PROBLEM REQUIREMENTS: For each statement below, say yes or no on whether it agrees with the passage on NYPD surveillance of Muslims, and quote the words from the passage that decide it. (a) The Arab American Association of New York withdrew its sponsorship of the Brooklyn United in 2009. (b) The NYPD encouraged its detectives to join the adult cricket and soccer leagues. (c) The surveillance program produced actual terrorism leads.

SELECTED EXTRACT:
As part of its widespread surveillance of Muslims and Arabs, the New York Police Department has classified entire mosques as terror cells to monitor them, paid informants to “bait” Muslims into crimes, and spied on Muslim student associations at area universities. Those are only part of the program that has been criticized by politicians on both sides of the aisle and the FBI, produced no actual terrorism leads, and bred political and religious suppression of Muslims around the New York City area.
Now, it seems the NYPD may have stooped even lower, using area sports leagues it promoted as a gateway to spy on Arab, Muslim, and South Asian families, as The Nation’s Dave Zirin reported Tuesday:
In 2009, the Arab American Association of New York sponsored the Brooklyn United, a team in the New York Police Department’s youth soccer league. “We were trying to engage with law enforcement, get kids off the street and it was kind of putting out our hand to the NYPD,” said the organization’s Executive Director Linda Sarsour. That first year, the Brooklyn United won the tournament trophy and even posed for the above photo with Police Commissioner Ray Kelly. But by 2011, the AAANY withdrew their sponsorship after learning that the league was also being used as a way to monitor the Arab, Muslim and South Asian players and their families. [...]
“What we know is that they did set up soccer and cricket leagues from youth to adults,” said Apuzzo. “We also know that they encouraged their detectives to join the adult cricket and soccer leagues. I don’t know if we can say they created the leagues for the express purpose of surveillance as opposed to outreach. But we do know from their own documents that they do see these sports leagues as an opportunity to keep tabs on conversations. Either way, we certainly can say that any effort at actual legitimate community outreach can be undermined by the surveillance aspect because it makes people suspicious of motives.”

GIVEN INFORMATION:
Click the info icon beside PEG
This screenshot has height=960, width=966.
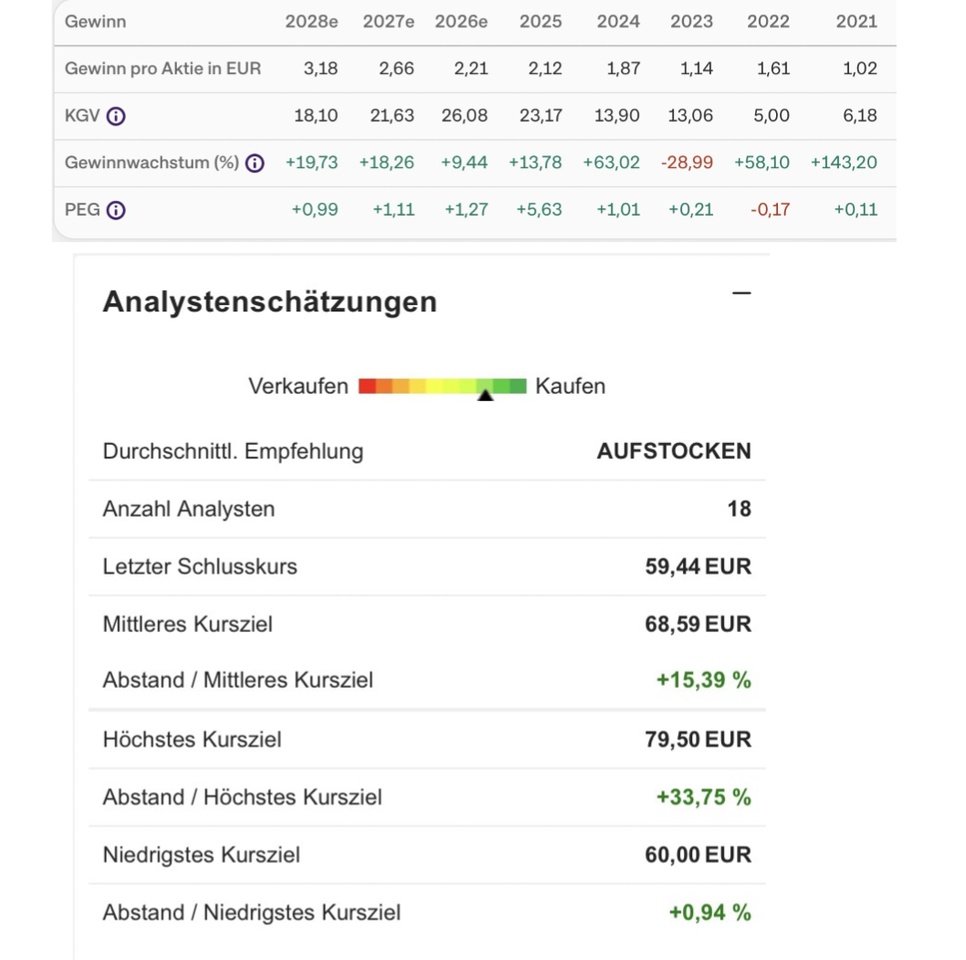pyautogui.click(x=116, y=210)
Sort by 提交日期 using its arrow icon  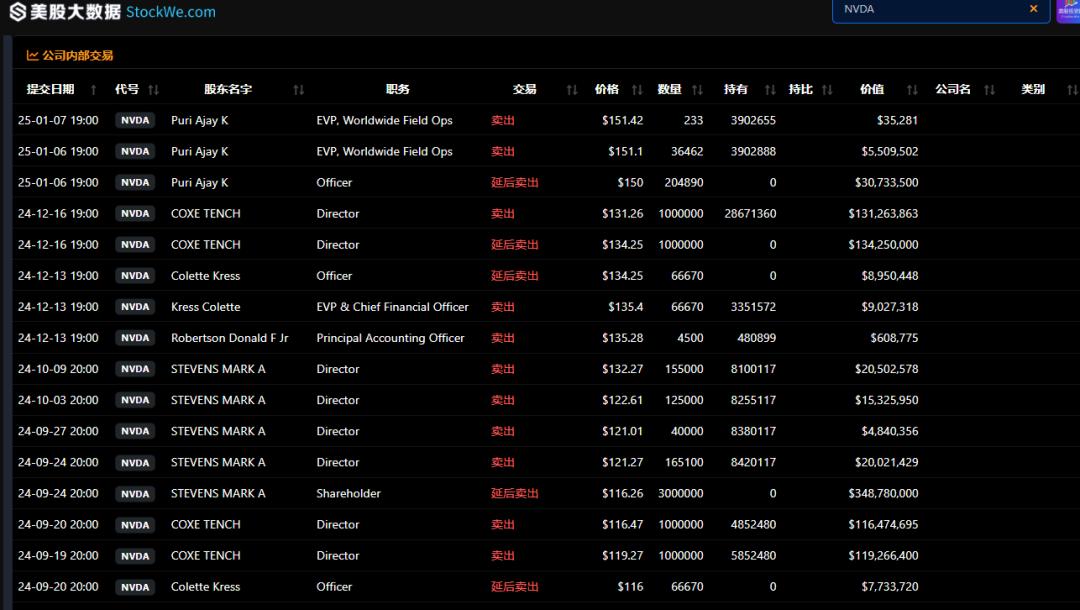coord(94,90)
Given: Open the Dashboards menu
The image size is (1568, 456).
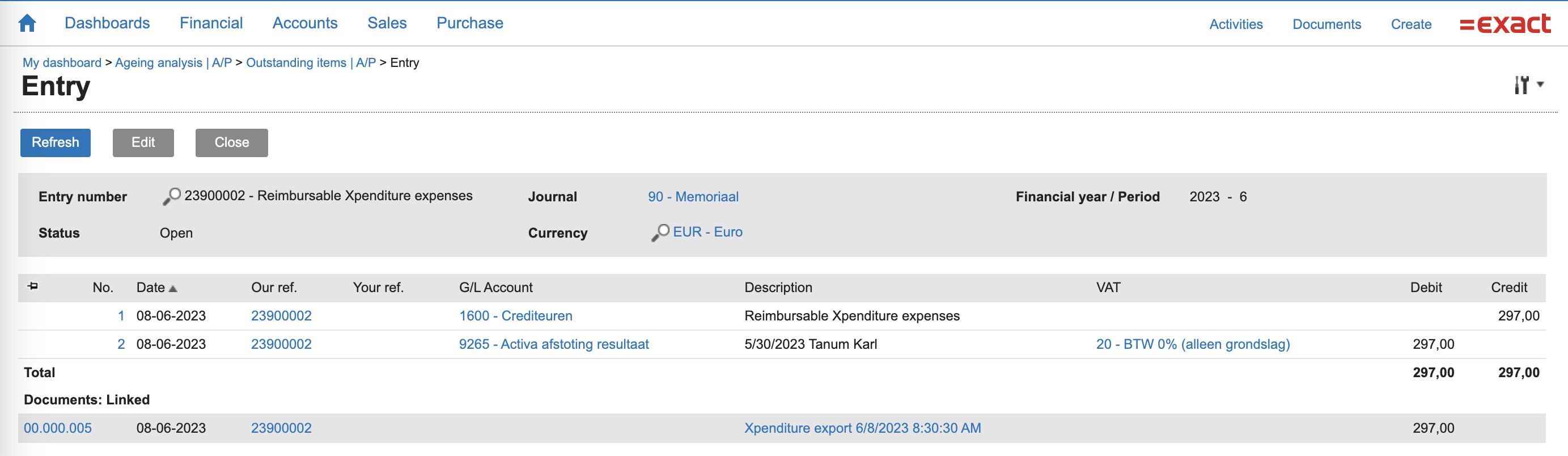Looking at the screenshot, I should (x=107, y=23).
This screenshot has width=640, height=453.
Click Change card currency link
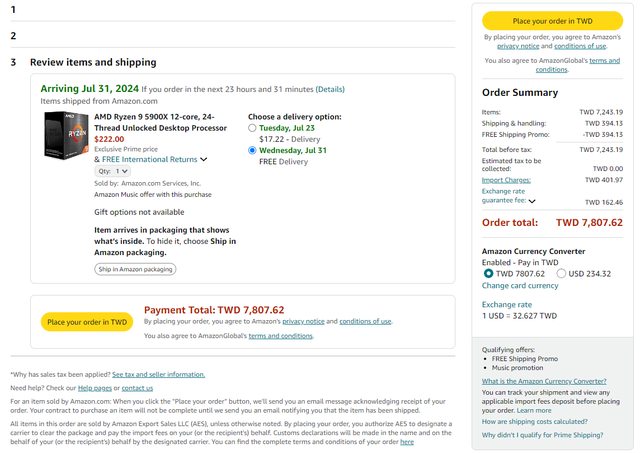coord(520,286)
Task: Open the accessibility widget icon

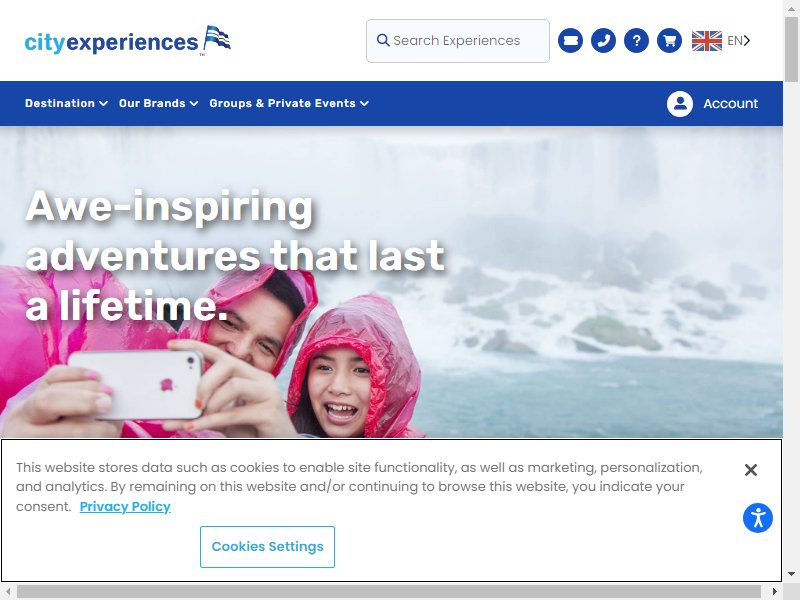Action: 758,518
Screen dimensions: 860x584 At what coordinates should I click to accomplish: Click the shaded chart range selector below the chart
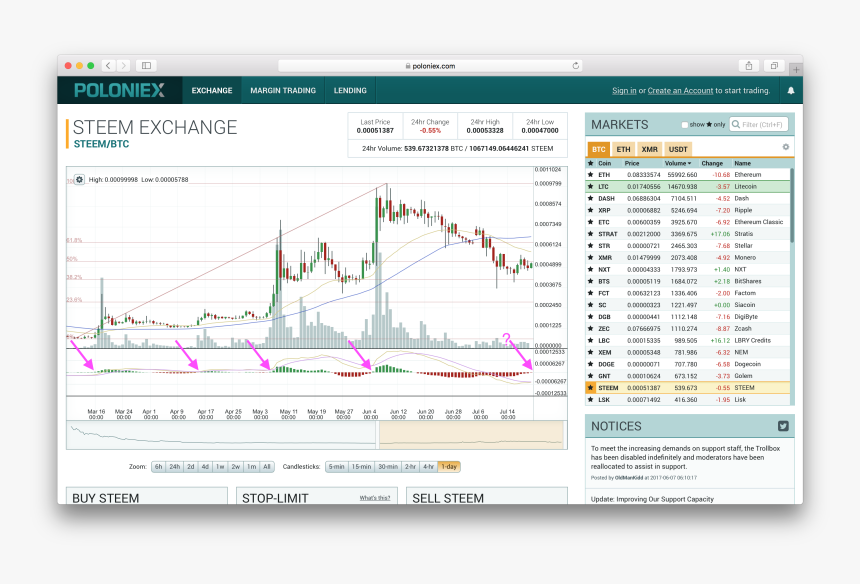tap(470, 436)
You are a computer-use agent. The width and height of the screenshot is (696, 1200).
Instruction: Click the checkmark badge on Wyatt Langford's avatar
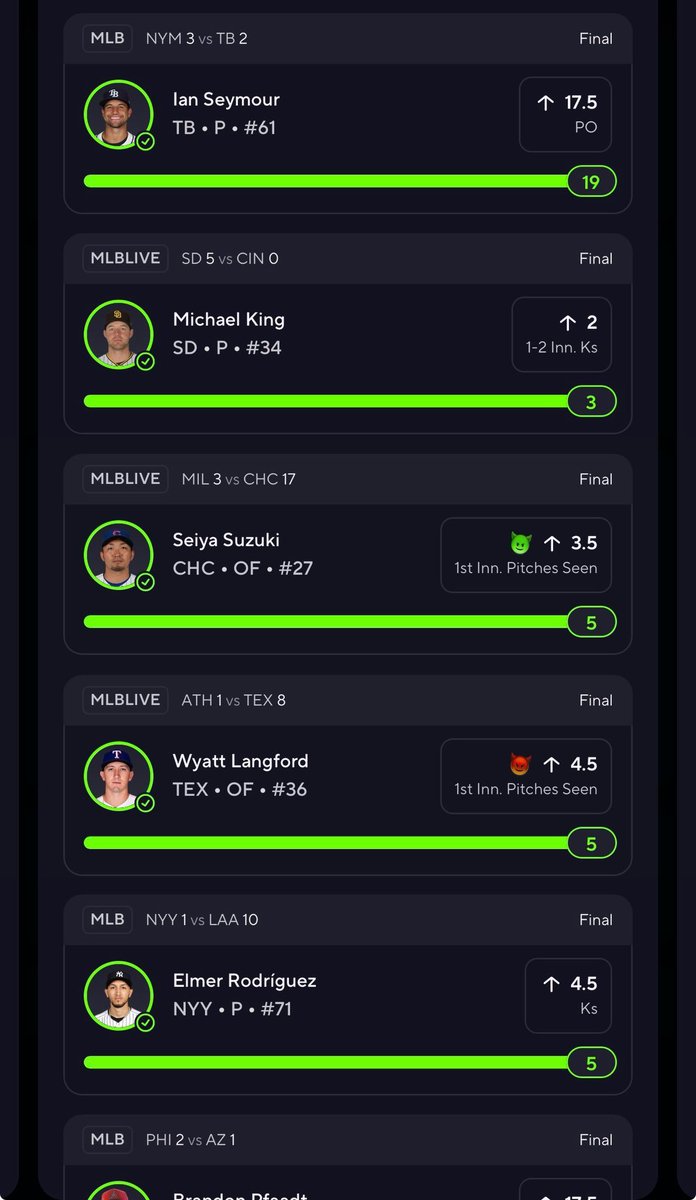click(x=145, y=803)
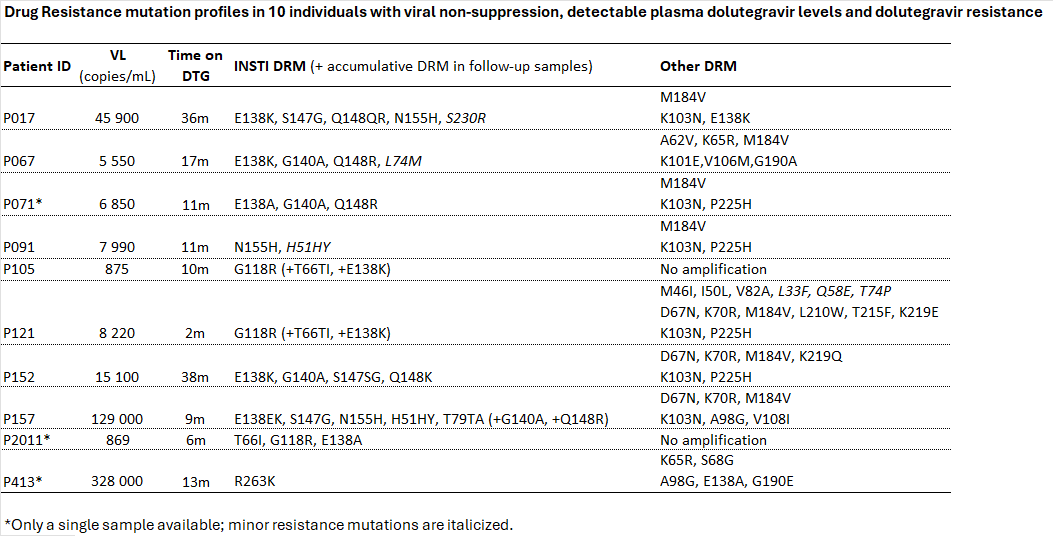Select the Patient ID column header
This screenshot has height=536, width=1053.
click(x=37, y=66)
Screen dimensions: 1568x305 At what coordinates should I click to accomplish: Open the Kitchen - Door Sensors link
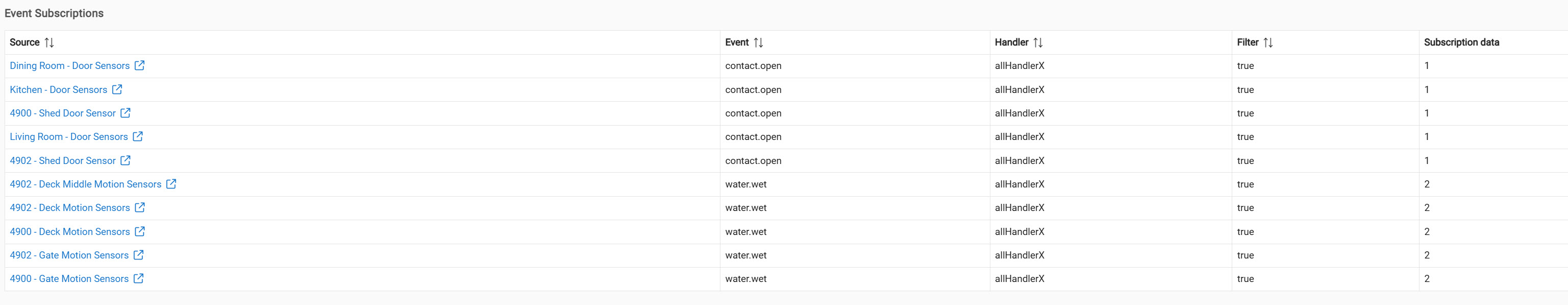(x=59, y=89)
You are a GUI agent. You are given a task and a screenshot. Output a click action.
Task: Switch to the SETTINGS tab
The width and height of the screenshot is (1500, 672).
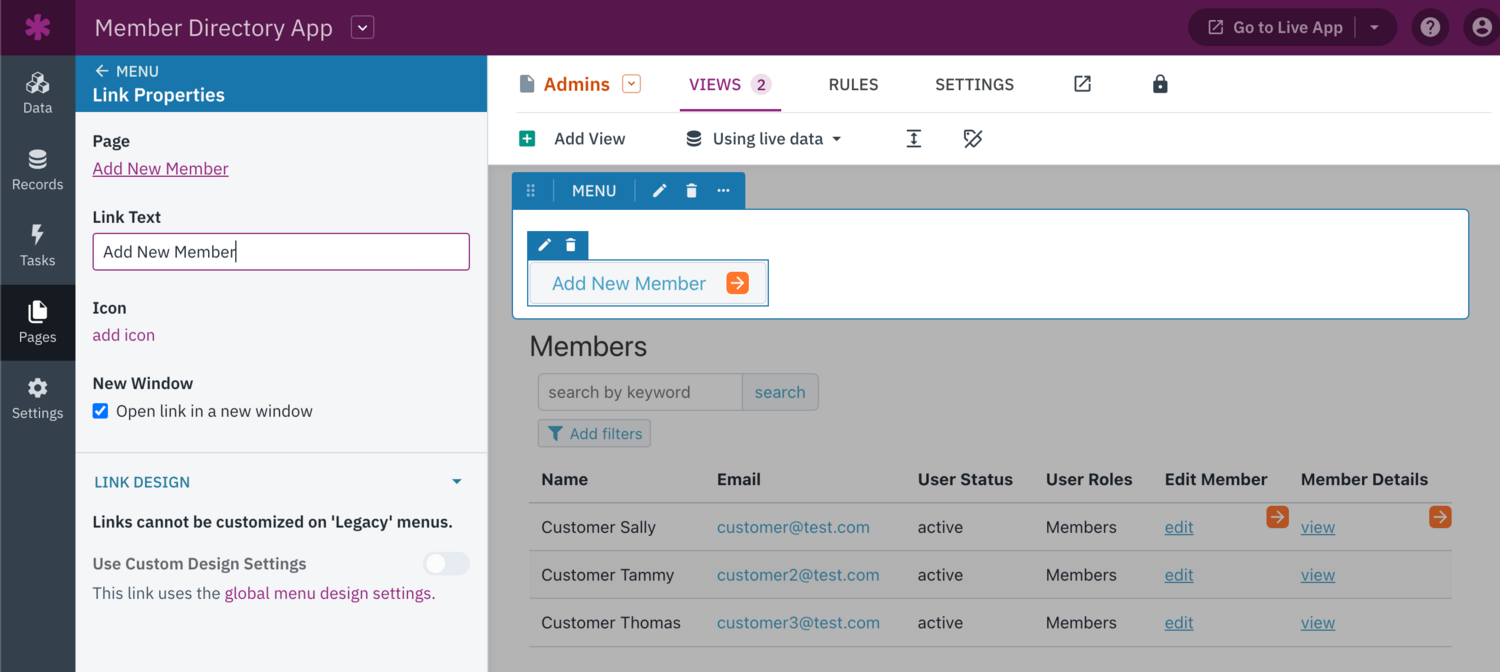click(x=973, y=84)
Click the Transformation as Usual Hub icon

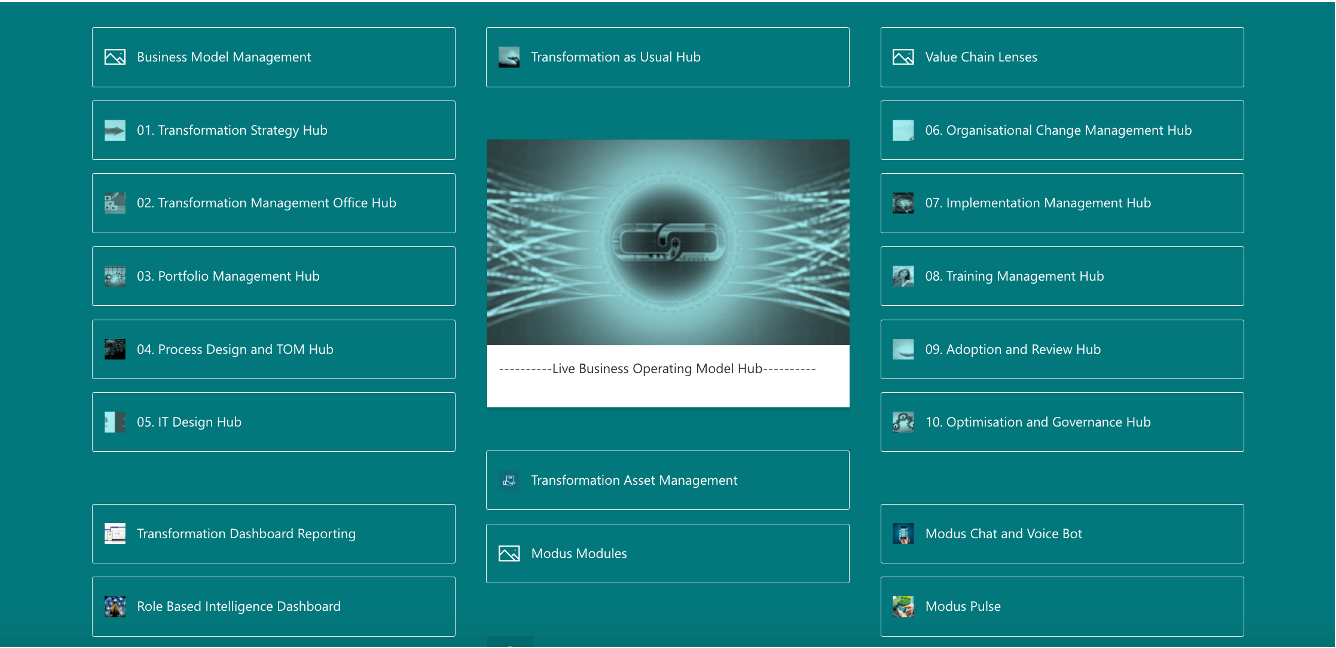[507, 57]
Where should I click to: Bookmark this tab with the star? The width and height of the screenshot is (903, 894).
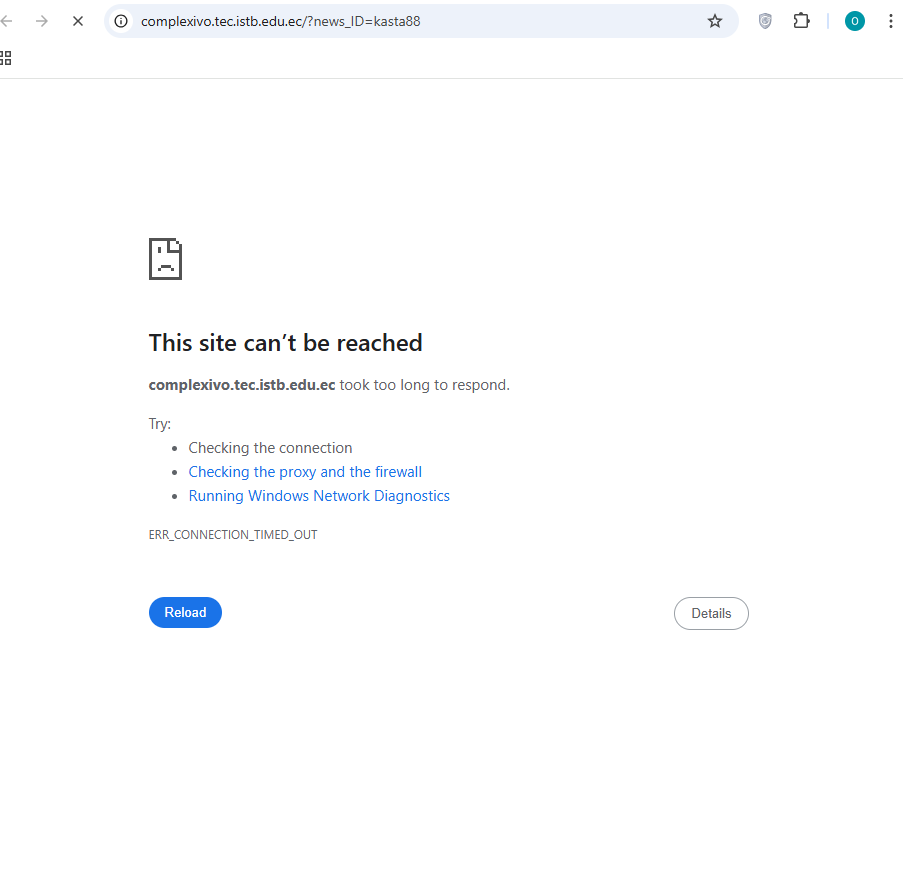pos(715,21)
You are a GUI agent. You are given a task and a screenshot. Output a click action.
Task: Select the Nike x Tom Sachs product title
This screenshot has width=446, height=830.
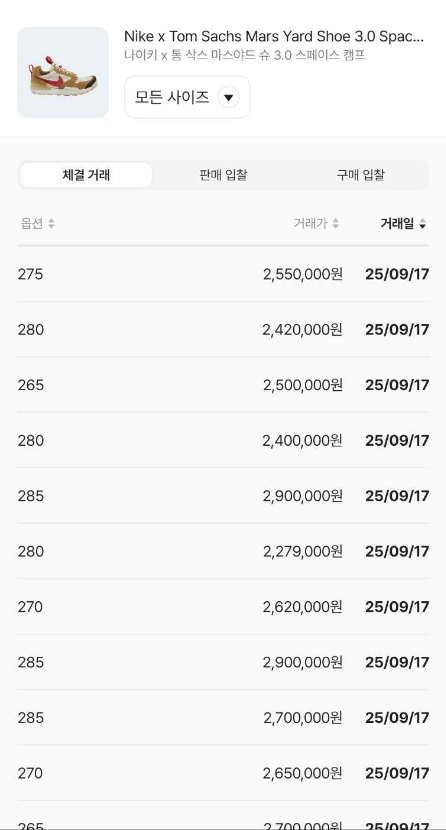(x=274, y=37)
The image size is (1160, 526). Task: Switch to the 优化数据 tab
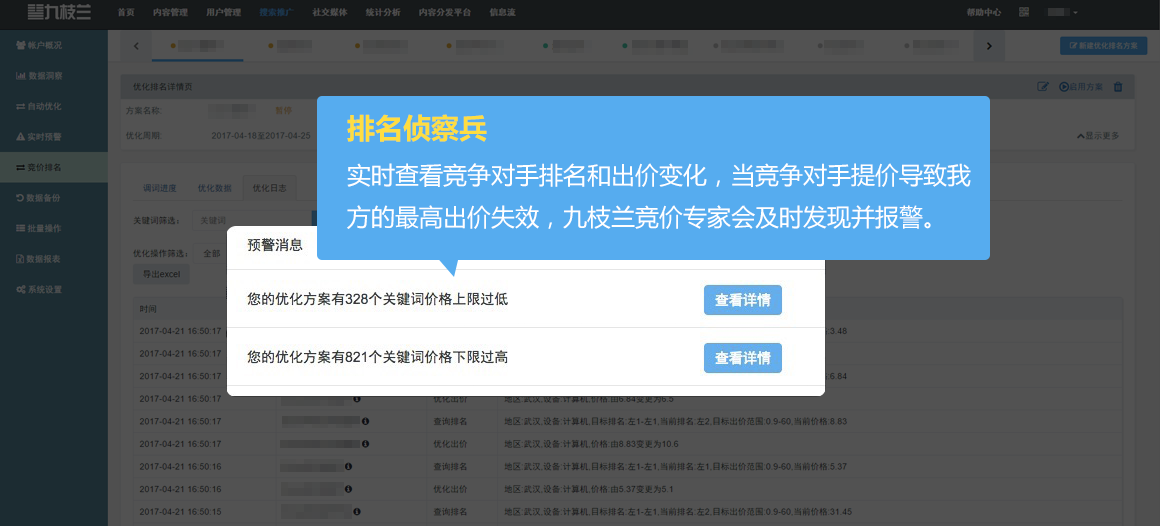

SOLUTION BELOW:
(a) No: "But by 2011, the AAANY withdrew their sponsorship"
(b) Yes: "We also know that they encouraged their detectives to join the adult cricket and soccer leagues."
(c) No: "produced no actual terrorism leads"